---- Material for the task

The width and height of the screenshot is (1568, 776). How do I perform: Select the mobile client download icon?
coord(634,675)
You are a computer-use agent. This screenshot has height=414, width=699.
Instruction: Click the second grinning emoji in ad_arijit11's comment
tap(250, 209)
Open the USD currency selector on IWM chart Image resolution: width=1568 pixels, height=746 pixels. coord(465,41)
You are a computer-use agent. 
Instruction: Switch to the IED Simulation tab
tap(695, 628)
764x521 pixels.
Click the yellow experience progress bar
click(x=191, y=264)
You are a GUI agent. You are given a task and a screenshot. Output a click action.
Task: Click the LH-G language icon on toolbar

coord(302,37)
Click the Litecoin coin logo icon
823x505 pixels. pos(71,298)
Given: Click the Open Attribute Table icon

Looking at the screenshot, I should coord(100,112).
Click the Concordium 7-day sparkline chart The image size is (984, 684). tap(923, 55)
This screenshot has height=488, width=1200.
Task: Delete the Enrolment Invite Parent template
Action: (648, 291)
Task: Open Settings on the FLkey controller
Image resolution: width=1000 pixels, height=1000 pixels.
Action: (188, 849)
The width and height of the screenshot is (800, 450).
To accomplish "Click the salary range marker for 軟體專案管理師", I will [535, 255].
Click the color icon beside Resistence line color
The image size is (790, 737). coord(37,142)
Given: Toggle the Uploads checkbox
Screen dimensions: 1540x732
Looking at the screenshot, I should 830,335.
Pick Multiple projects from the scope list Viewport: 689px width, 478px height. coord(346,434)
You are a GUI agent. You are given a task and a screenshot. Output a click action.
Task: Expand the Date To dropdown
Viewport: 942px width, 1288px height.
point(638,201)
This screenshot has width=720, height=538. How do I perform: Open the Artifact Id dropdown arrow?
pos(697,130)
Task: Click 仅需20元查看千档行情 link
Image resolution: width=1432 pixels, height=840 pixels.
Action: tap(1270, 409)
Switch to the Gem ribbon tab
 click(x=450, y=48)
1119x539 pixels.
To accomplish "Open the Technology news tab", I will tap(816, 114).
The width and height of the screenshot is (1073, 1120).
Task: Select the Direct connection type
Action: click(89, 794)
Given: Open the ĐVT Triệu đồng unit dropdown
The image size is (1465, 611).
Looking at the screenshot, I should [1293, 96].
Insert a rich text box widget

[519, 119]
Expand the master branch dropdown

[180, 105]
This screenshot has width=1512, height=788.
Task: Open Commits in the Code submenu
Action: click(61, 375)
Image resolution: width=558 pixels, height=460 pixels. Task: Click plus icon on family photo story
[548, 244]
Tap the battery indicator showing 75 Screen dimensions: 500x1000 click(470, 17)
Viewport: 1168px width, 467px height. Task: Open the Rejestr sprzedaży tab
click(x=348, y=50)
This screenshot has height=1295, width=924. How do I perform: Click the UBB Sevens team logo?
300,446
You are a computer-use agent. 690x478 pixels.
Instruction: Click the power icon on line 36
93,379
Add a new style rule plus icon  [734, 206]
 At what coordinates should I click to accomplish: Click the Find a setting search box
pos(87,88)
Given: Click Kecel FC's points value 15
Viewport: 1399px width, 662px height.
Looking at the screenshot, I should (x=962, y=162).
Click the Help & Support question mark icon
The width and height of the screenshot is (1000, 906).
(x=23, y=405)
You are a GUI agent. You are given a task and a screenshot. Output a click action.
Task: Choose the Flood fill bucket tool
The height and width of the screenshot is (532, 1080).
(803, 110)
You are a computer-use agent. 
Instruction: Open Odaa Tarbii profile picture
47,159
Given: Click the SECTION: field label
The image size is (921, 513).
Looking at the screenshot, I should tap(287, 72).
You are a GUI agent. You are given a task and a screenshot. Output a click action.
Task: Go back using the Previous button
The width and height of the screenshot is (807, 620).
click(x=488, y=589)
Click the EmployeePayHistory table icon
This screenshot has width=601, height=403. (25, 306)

--------

For each line above that holds the string "computer", provide a copy of that line.

* Answer to this task:
You are a computer-use agent. This screenshot has height=414, width=699.
You are a computer-use agent. 
You are a computer-use agent. 690x478 pixels.
You are a computer-use agent. 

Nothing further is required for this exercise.